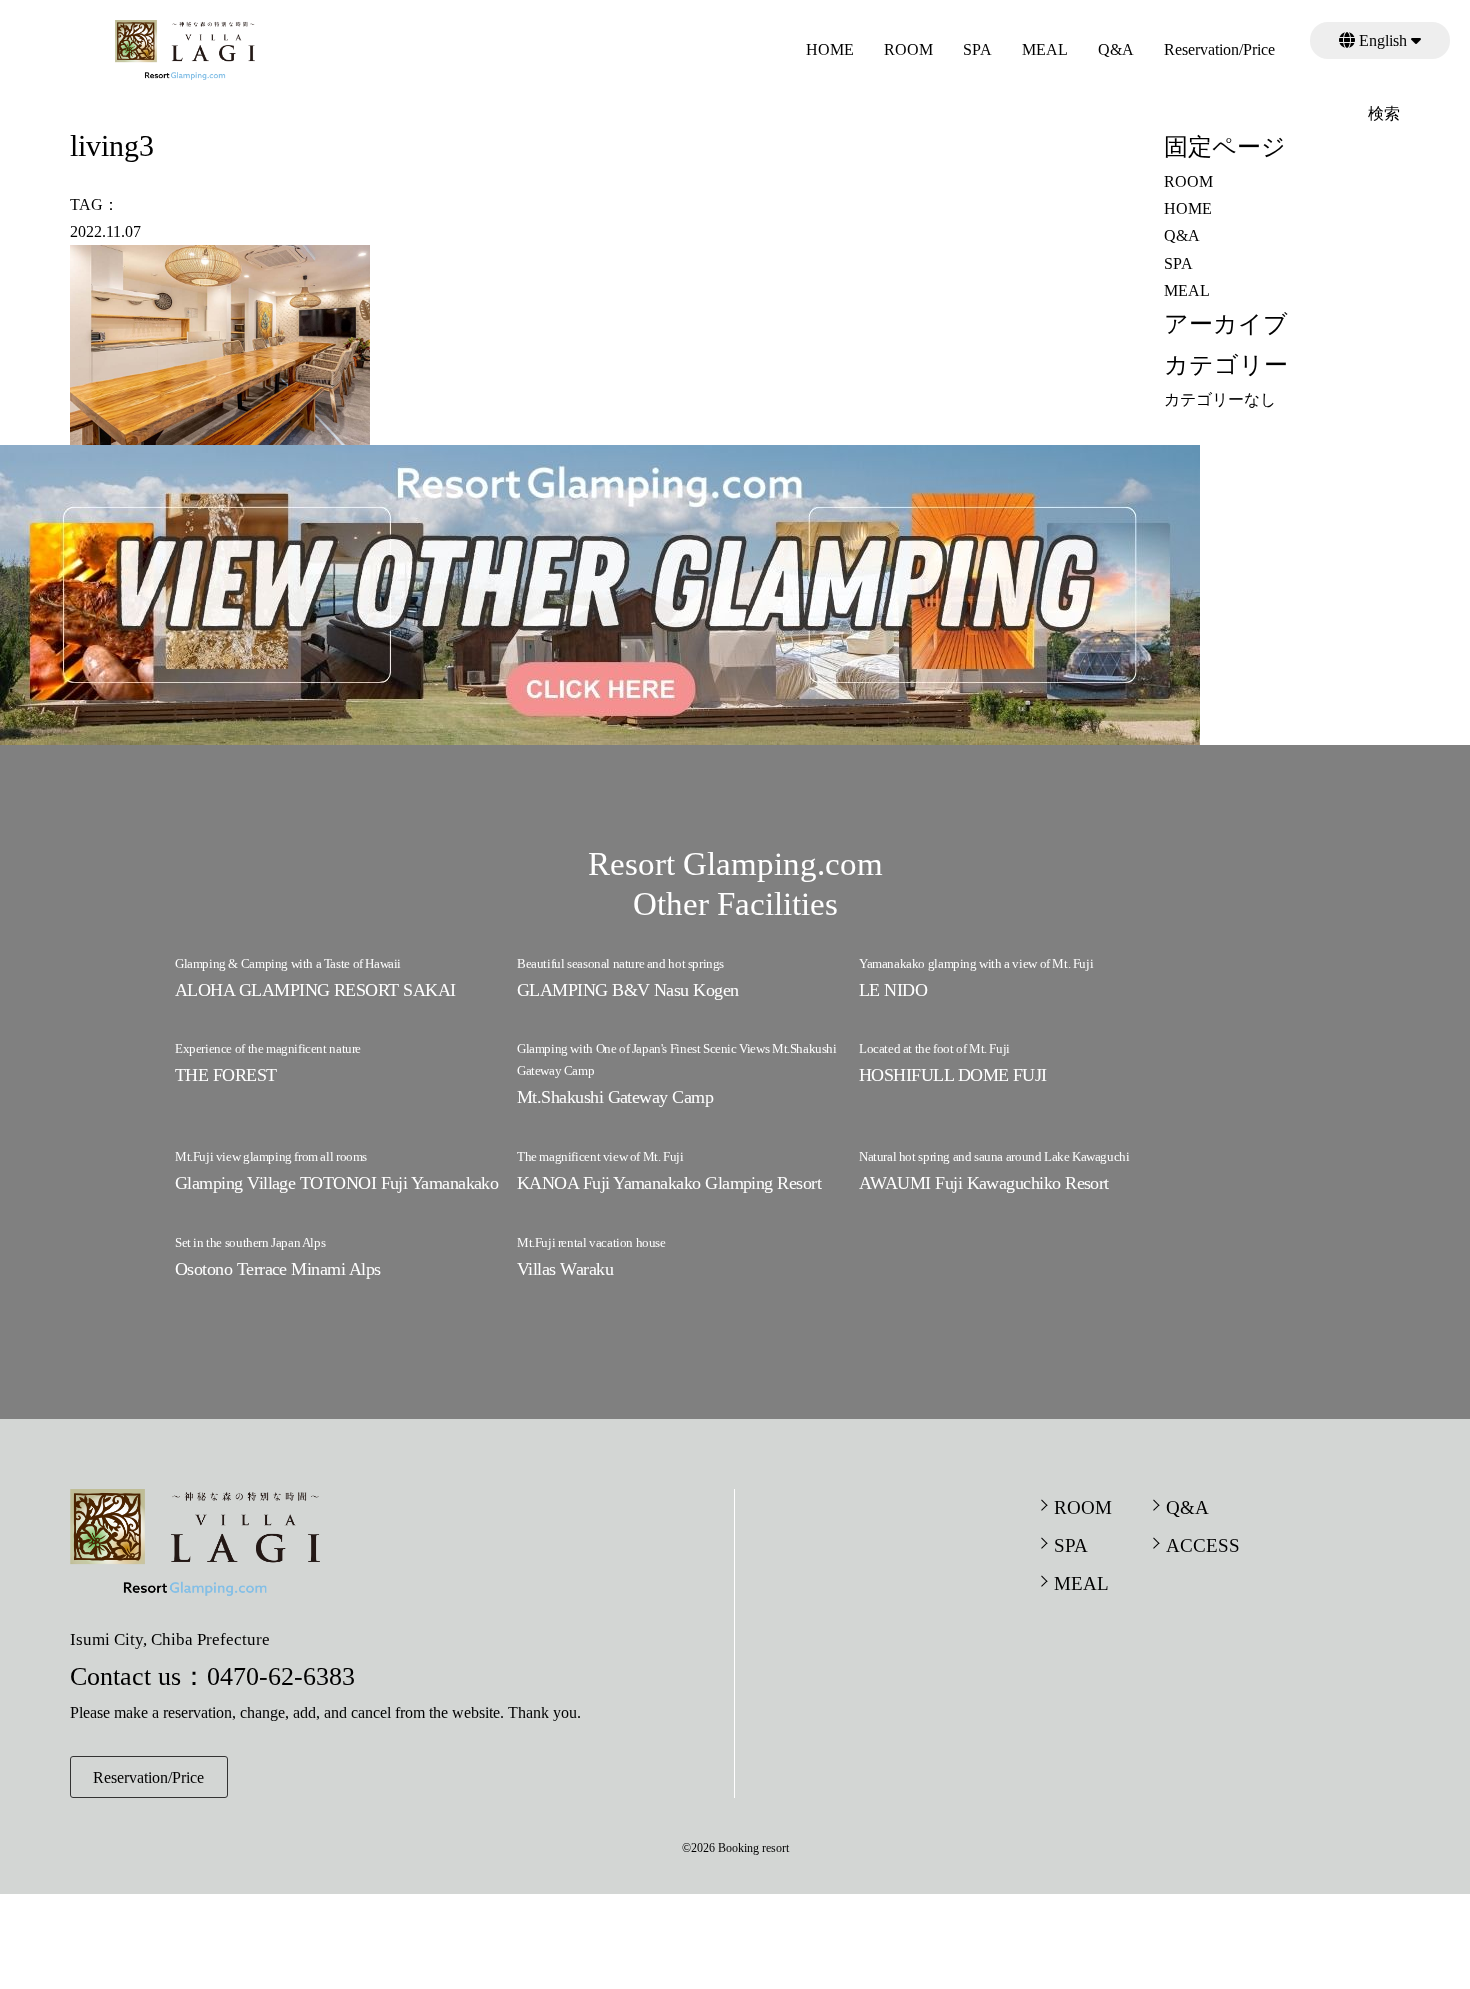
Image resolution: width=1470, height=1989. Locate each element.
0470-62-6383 (281, 1676)
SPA (977, 49)
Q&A (1116, 49)
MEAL (1045, 49)
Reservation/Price (1219, 49)
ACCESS (1203, 1545)
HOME (830, 49)
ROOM (908, 49)
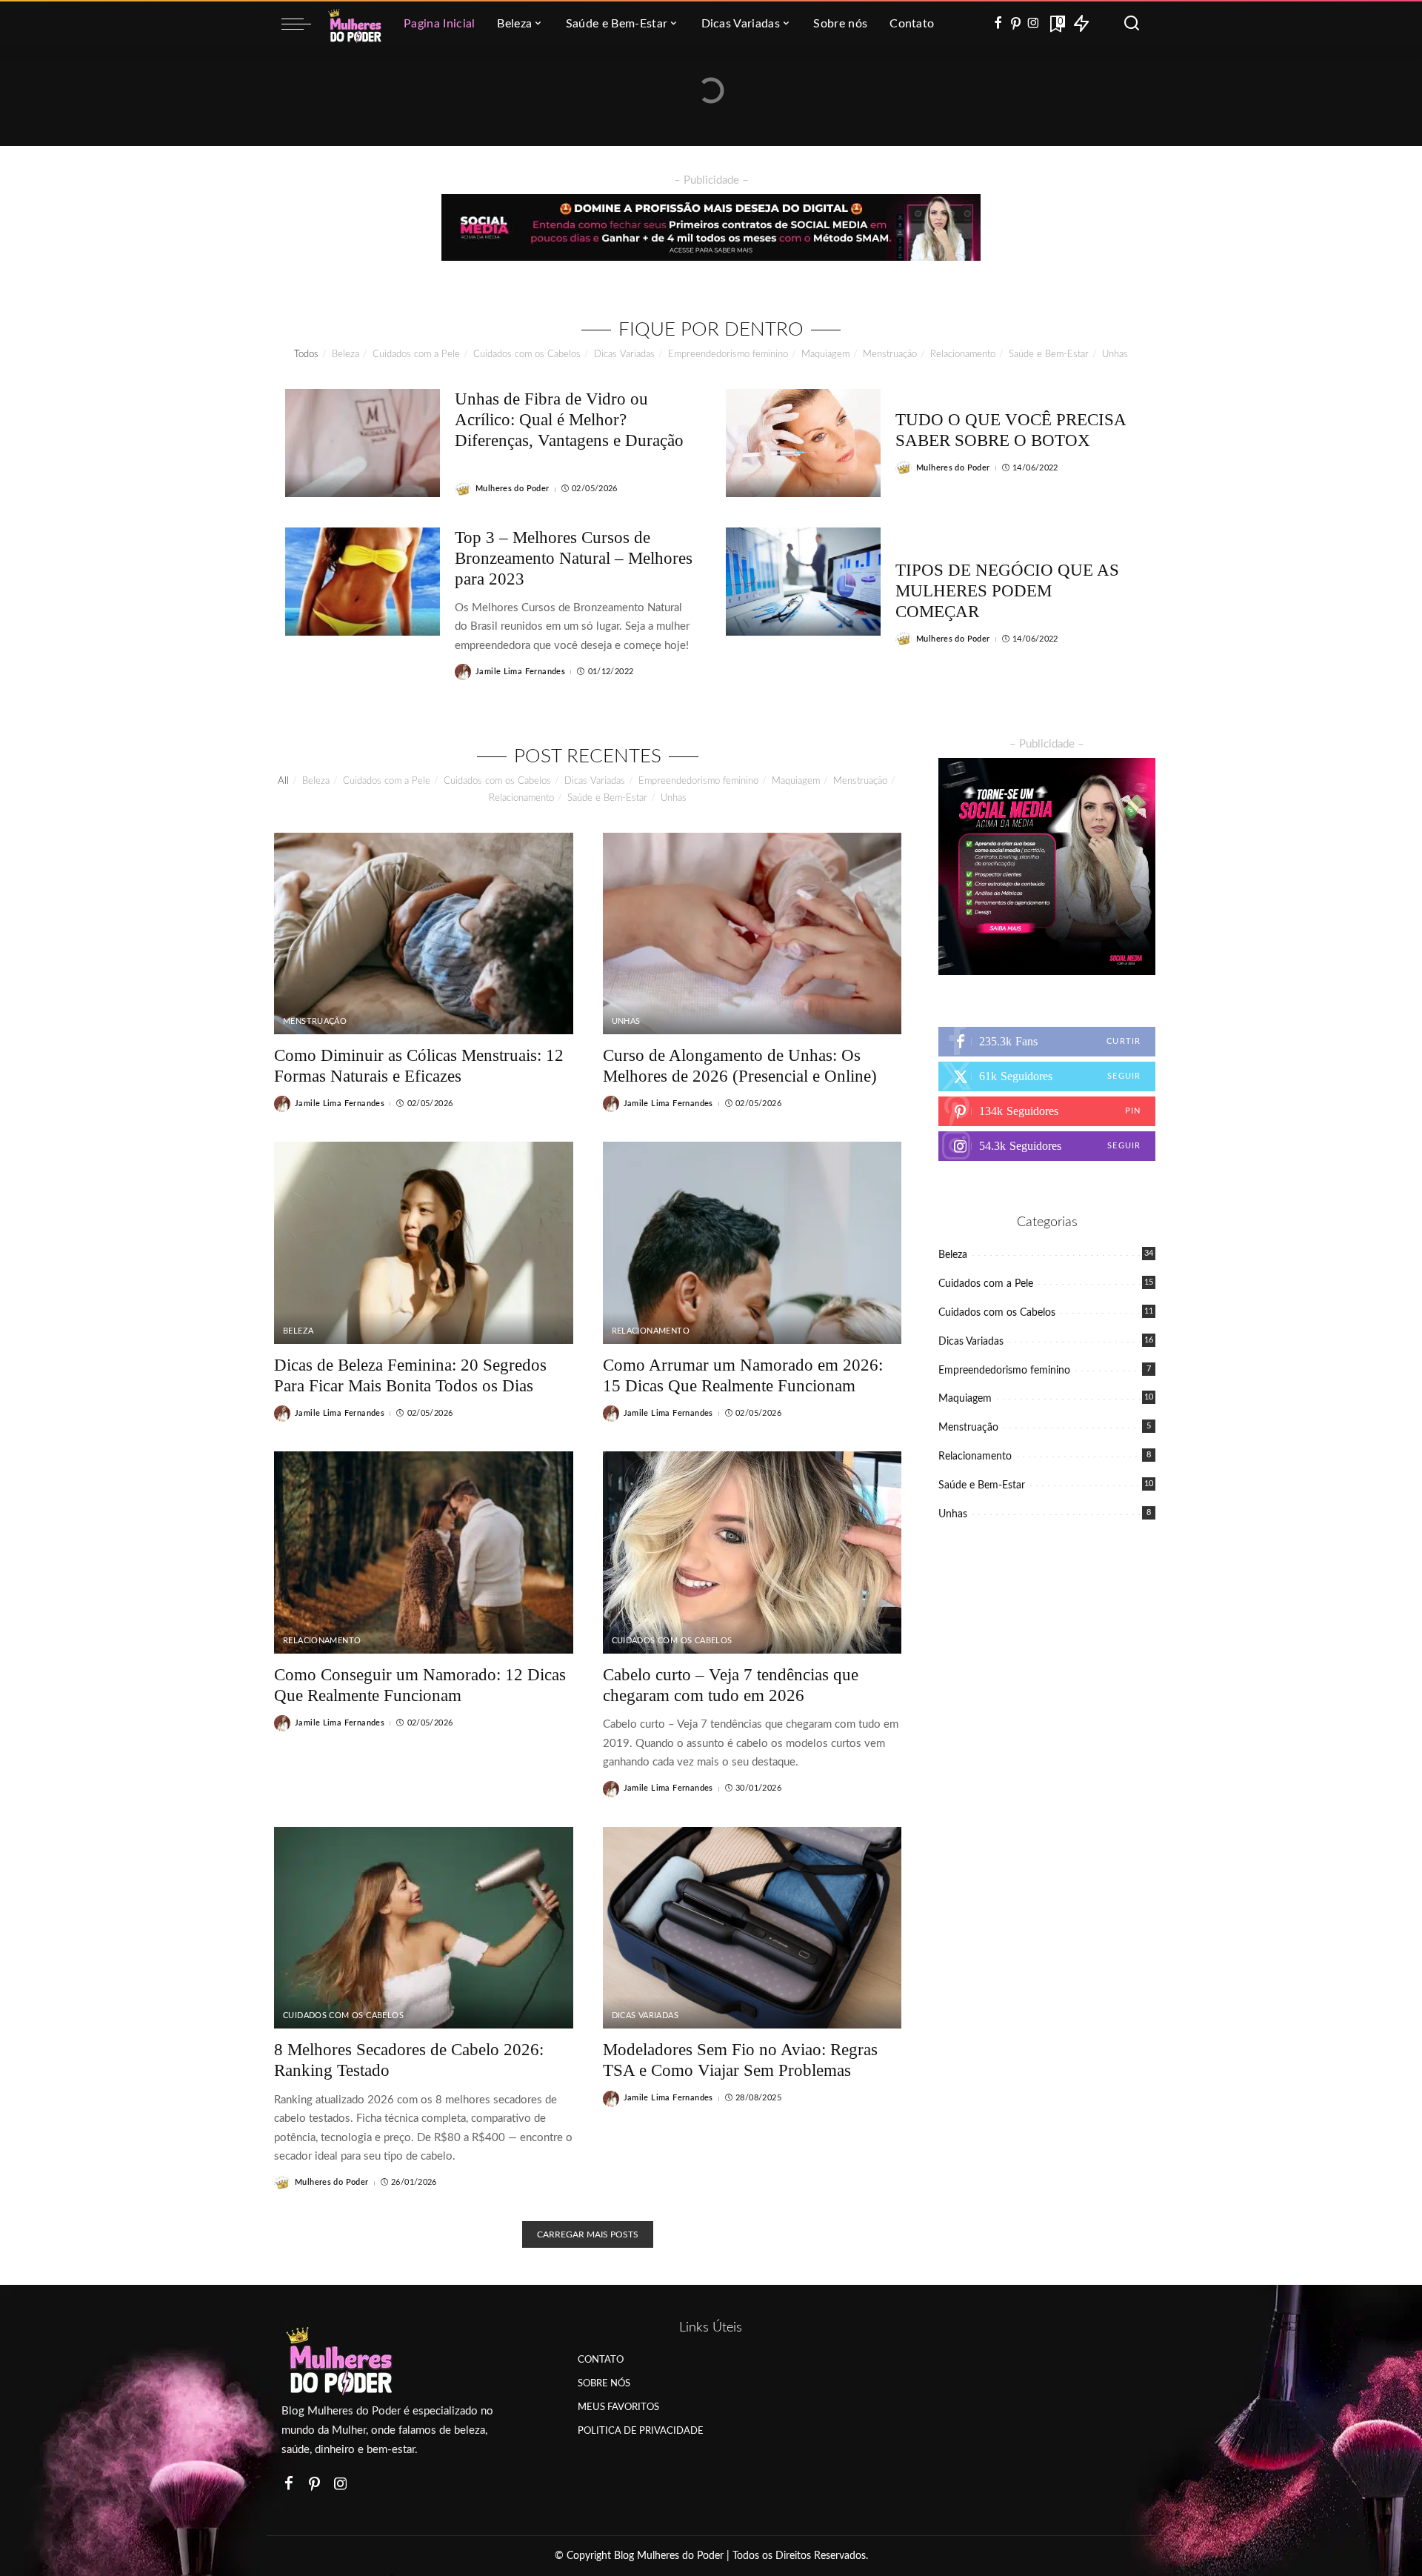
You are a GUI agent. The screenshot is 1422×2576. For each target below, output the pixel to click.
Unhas (1115, 354)
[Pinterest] (1015, 23)
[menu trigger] (303, 23)
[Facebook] (998, 23)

-- -- --

Search the data above for the string "each". Report every line where it is found.

RESULT BELOW:
Image resolution: width=1470, height=1989. Locate each element.
You are a GUI agent. The screenshot is 1422×2576. For each target below, output the pixel to click.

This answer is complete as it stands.